A lake that formed from a January landslide has left several villages inundated upstream because of rising water levels. With seasonal rains slated to begin next month, officials are working quickly to protect the 20,000 people who face potential displacement.

UPDATE FROM JUNE 7, 2010: A tidal wave, reaching up to 60 meters high, is expected to race through the Hunza valley of the Himalayas—displacing an additional 25,000 people—unless the Pakistan army can divert significant volumes of water flow.

River Hunza map

Photo courtesy ofNASA Earth Observatory
The Advanced Spaceborne Thermal Emission and Reflection Radiometer (ASTER) on NASA’s Terra satellite captured this false-color image of the landslide lake on the Hunza River on May 2, 2010. Blue indicates water, red indicates vegetation, and shades of beige and gray indicate bare rock. The approximate extent of the lake on March 16, 2010, appears as a white outline. This image has been rotated, so north is to the right.

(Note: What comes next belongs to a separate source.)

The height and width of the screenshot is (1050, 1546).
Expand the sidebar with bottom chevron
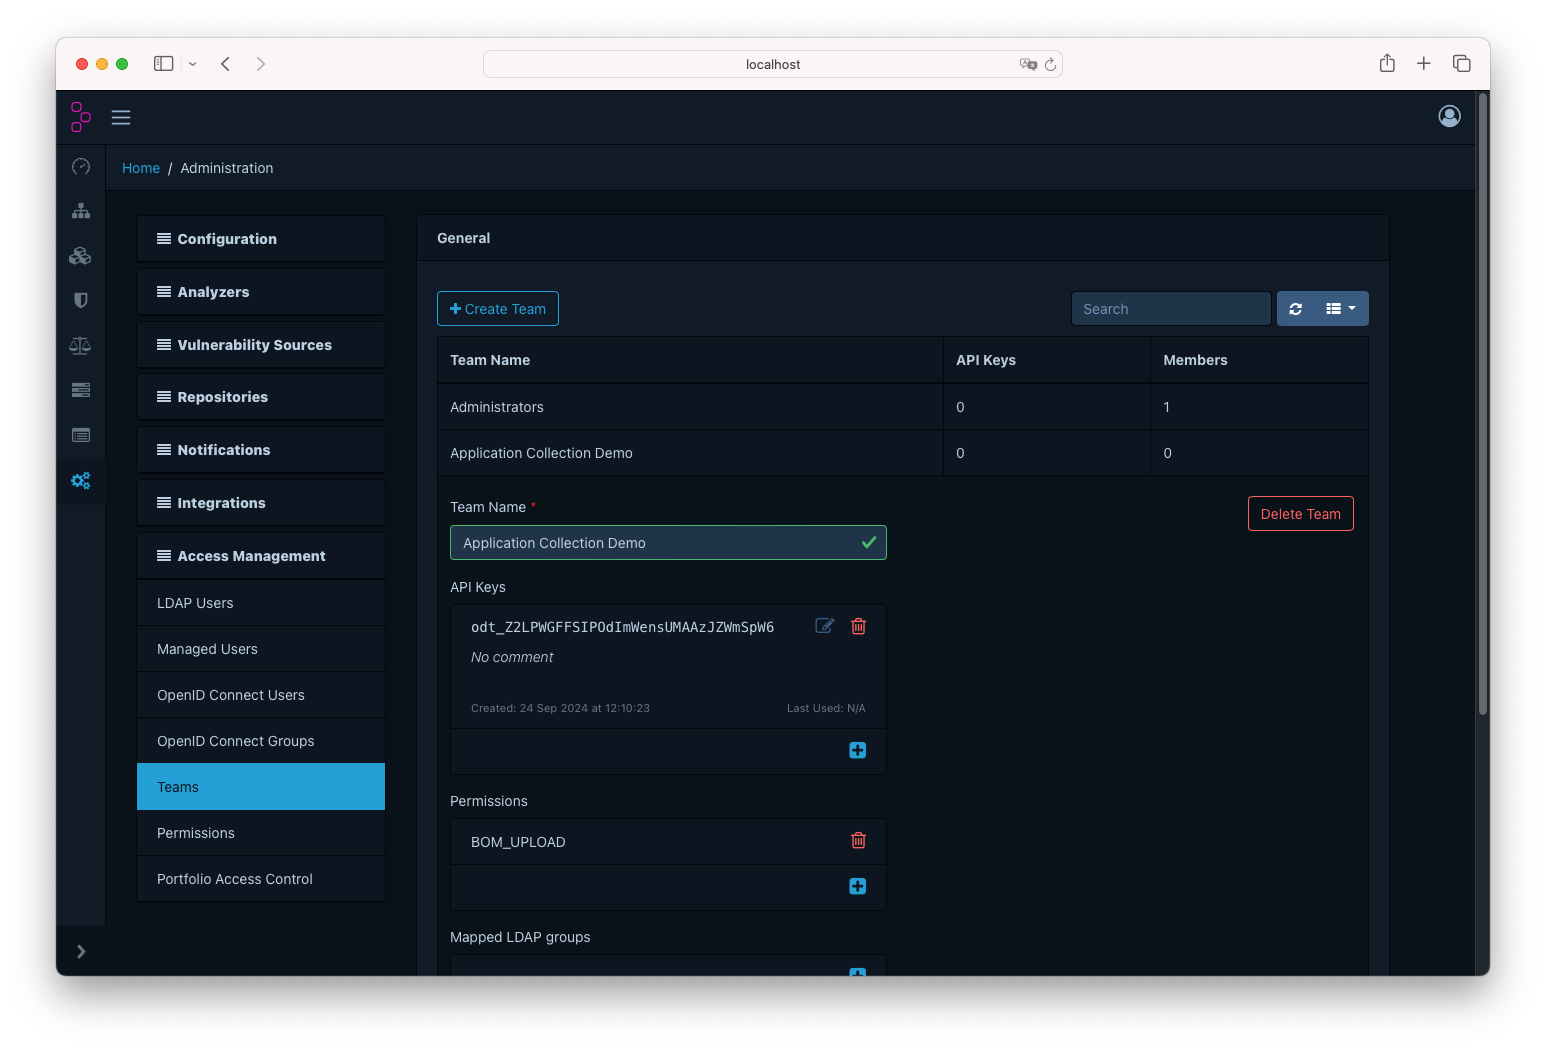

A lake formed by a January landslide in northern Pakistan has continued to grow, putting the lives of thousands of villagers at risk if the water body breaches its rock dam, the BBC reports.

Pakistani officials said the danger will be greatest when seasonal rains begin next month, according to the BBC. If the dam is breached, as many as 20,000 people in 36 villages could be displaced downstream.

Four months ago, debris from a rock slide clogged the River Hunza, forming what is now called the Attabad lake. The rising waters, now 100 meters deep in the 15-kilometer reservoir, have already displaced more than 3,000 people upstream in the Hunza Valley.

A two-kilometer stretch of the Karakoram Highway connecting Pakistan with China is blocked from the rock slide, halting trade between the two countries, Pakistan’s Express Tribune reports. Flood waters could wash away large sections of the road.

Engineers from India’s National Disaster Management Authority are constructing a spillway to drain the lake, but the BBC’s correspondent said progress has been slowed due to indifference. Although officials said in February they would begin releasing water by mid-March, the spillway still has not been completed.

AFP reports that army engineers are now saying the spillway will be ready in two weeks.

Landslide dams are a recurrent hazard in the mountains of southern and central Asia. Steep valleys, high seismic activity and periods of heavy precipitation contribute to the risk. A rock fall in northern India in 1993 completely stopped the flow of the Sutlej, a main tributary of the Indus, for 30 minutes and partially submerged a dam upstream, halting electrical generation for months.